Exercise description
In the data that follows, count each line with the string "Philippines"; the reply is the number only.

Dataset entries:
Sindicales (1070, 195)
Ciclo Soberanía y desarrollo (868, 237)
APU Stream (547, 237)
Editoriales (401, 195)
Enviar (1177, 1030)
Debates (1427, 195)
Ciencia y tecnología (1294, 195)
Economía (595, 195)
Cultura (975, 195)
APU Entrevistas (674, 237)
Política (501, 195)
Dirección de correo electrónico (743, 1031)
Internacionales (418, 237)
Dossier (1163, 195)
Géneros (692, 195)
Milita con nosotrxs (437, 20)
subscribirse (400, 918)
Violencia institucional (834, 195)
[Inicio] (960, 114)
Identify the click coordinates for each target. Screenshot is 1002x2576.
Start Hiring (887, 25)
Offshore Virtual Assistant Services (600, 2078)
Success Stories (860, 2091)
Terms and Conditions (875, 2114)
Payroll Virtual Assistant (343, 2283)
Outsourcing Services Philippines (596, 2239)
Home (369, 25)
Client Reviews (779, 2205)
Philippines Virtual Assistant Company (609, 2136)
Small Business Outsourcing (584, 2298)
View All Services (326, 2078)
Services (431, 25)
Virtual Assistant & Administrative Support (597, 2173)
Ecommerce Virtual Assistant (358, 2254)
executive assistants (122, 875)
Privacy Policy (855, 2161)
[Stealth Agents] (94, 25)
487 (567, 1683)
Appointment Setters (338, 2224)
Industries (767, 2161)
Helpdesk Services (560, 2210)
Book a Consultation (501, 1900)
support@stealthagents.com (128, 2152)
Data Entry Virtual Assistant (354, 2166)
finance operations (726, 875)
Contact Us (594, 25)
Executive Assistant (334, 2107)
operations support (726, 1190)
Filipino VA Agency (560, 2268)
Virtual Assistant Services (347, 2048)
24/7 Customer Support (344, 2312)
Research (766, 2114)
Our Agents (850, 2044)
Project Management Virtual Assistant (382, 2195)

Answer box
2